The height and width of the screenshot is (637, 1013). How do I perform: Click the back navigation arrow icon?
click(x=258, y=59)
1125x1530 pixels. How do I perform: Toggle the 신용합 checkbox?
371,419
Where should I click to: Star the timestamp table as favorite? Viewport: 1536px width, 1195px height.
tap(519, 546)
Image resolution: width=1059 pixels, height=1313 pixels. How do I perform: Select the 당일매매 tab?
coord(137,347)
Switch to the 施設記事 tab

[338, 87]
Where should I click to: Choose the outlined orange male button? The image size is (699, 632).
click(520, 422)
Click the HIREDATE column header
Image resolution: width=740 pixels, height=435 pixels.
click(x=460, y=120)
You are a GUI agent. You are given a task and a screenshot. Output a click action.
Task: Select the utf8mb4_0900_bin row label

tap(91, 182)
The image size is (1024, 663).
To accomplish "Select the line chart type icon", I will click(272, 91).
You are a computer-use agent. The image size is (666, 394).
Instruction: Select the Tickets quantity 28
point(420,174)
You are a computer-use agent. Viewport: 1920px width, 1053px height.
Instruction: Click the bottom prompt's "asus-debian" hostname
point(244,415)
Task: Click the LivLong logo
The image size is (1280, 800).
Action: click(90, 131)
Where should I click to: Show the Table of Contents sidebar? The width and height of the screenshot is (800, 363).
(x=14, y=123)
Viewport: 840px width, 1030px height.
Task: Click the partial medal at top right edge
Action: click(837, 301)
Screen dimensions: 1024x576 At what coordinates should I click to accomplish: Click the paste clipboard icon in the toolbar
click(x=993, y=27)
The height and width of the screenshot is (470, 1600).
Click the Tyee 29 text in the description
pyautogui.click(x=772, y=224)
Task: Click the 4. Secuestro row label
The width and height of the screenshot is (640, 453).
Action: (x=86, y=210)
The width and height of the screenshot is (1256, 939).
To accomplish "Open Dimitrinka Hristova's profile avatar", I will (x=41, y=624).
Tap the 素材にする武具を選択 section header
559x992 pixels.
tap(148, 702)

#### [Problem details]
Please reproduce all of the entries above exactly as they appear.

#### [Exercise result]
The height and width of the screenshot is (637, 1013). How do I perform: Click the back navigation arrow icon?
click(x=258, y=59)
1125x1530 pixels. How do I perform: Toggle the 신용합 checkbox?
371,419
Where should I click to: Star the timestamp table as favorite? Viewport: 1536px width, 1195px height.
tap(519, 546)
Image resolution: width=1059 pixels, height=1313 pixels. How do I perform: Select the 당일매매 tab?
coord(137,347)
Switch to the 施設記事 tab

[338, 87]
Where should I click to: Choose the outlined orange male button? The image size is (699, 632).
click(520, 422)
Click the HIREDATE column header
Image resolution: width=740 pixels, height=435 pixels.
click(x=460, y=120)
You are a GUI agent. You are given a task and a screenshot. Output a click action.
Task: Select the utf8mb4_0900_bin row label

tap(91, 182)
The image size is (1024, 663).
To accomplish "Select the line chart type icon", I will click(272, 91).
You are a computer-use agent. The image size is (666, 394).
Instruction: Select the Tickets quantity 28
point(420,174)
You are a computer-use agent. Viewport: 1920px width, 1053px height.
Instruction: Click the bottom prompt's "asus-debian" hostname
point(244,415)
Task: Click the LivLong logo
The image size is (1280, 800).
Action: click(90, 131)
Where should I click to: Show the Table of Contents sidebar? The width and height of the screenshot is (800, 363).
(x=14, y=123)
Viewport: 840px width, 1030px height.
Task: Click the partial medal at top right edge
Action: click(837, 301)
Screen dimensions: 1024x576 At what coordinates should I click to accomplish: Click the paste clipboard icon in the toolbar
click(x=993, y=27)
The height and width of the screenshot is (470, 1600).
Click the Tyee 29 text in the description
pyautogui.click(x=772, y=224)
Task: Click the 4. Secuestro row label
The width and height of the screenshot is (640, 453).
Action: (x=86, y=210)
The width and height of the screenshot is (1256, 939).
To accomplish "Open Dimitrinka Hristova's profile avatar", I will (x=41, y=624).
Tap the 素材にする武具を選択 section header
559x992 pixels.
tap(148, 702)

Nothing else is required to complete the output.